Many experts doubt that Iressa and drugs like it will actually cure cancer alone, but they say it may help hold the disease in check especially if given in early stages.

“This is a whole new way of treating lung cancer,” said Dr. Mark Kris of Memorial Sloan-Kettering Cancer Center in New York. “People didn’t think this would work. It’s nothing short of amazing.”

The data from the study, financed by drug manufacturer AstraZeneca, were made public by Kris at a meeting of the American Society of Clinical Oncology in Orlando.

In December, AstraZeneca applied for Food and Drug Administration approval to sell Iressa based on this and a similar study released in November. Meanwhile, two much larger studies are under way to test whether the drug can prolong survival when given as first-line therapy to people newly diagnosed with spreading lung cancer.

Kris said the drug was particularly striking for easing symptoms quickly. Most who responded began to feel better within two weeks. The drug relieved their shortness of breath, coughs, poor appetites and other cancer symptoms.

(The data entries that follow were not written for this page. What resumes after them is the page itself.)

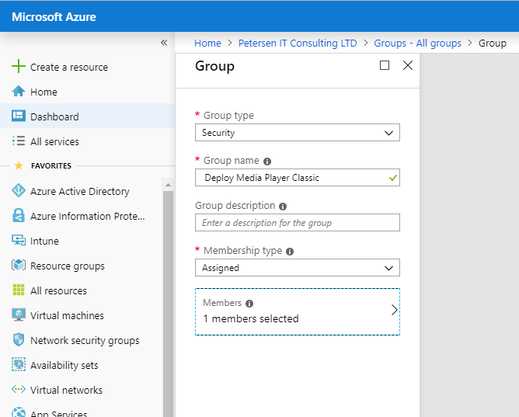This screenshot has width=519, height=417.
Task: Open the Group type dropdown
Action: (297, 133)
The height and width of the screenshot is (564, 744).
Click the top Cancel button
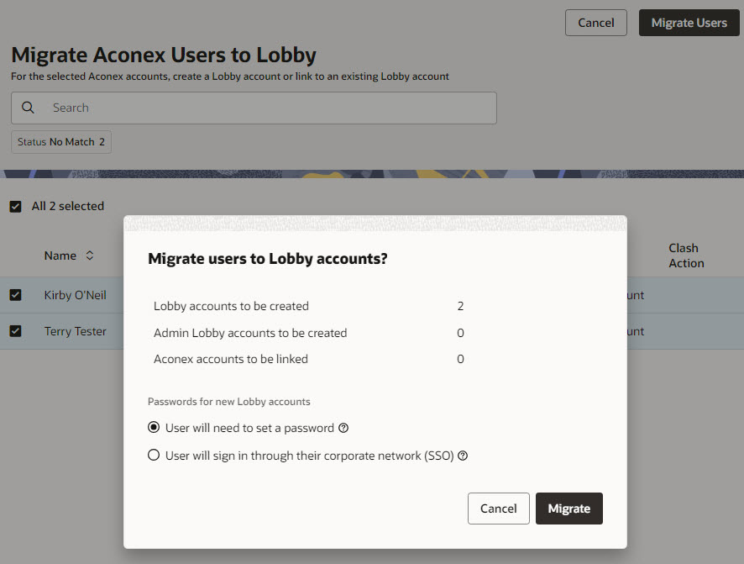pyautogui.click(x=596, y=23)
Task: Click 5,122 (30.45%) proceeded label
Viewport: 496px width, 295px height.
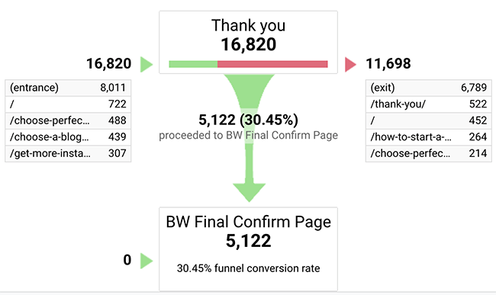Action: pyautogui.click(x=248, y=120)
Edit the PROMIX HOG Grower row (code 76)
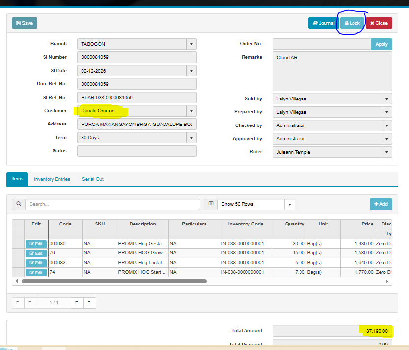Viewport: 409px width, 350px height. (x=36, y=253)
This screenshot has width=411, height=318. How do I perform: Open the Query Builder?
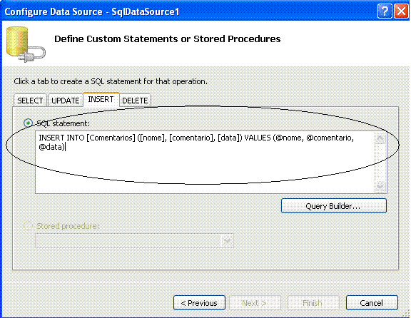tap(334, 206)
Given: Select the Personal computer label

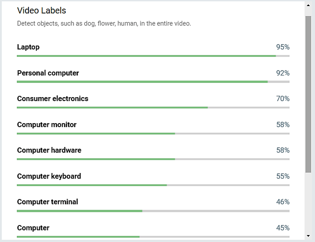Looking at the screenshot, I should pos(48,73).
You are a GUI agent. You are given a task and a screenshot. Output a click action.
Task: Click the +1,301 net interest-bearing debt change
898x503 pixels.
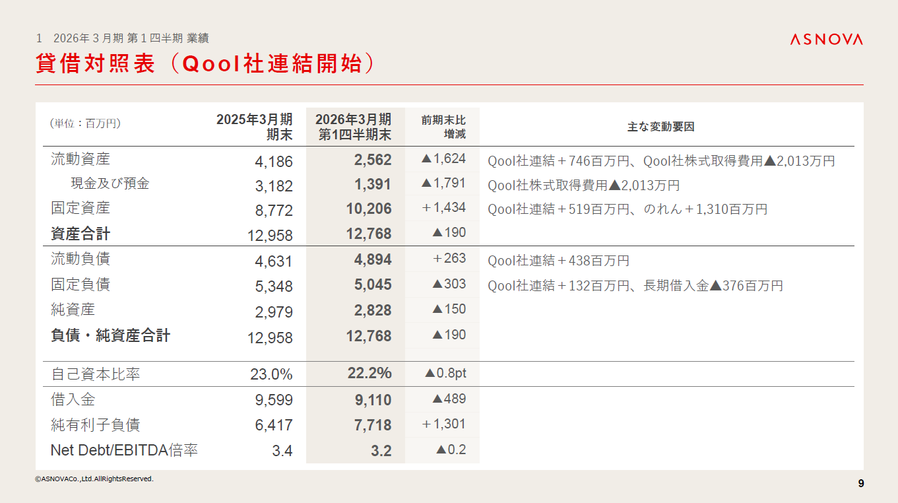pyautogui.click(x=444, y=424)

All the people studied had already failed to get better after receiving two different regimens of drugs for their spreading lung cancer. Treatment responses of any kind are rare in people with disease this advanced.

The volunteers’ symptom relief lasted an average of seven months. About one-quarter of the patients enrolled in the study are still alive after 18 months of treatment.

Dr. Karen Kelly of the University of Colorado said symptom relief ranged from moderate to dramatic. “The patients felt the improvement was significant to them. It translated to a better quality of life,” she said.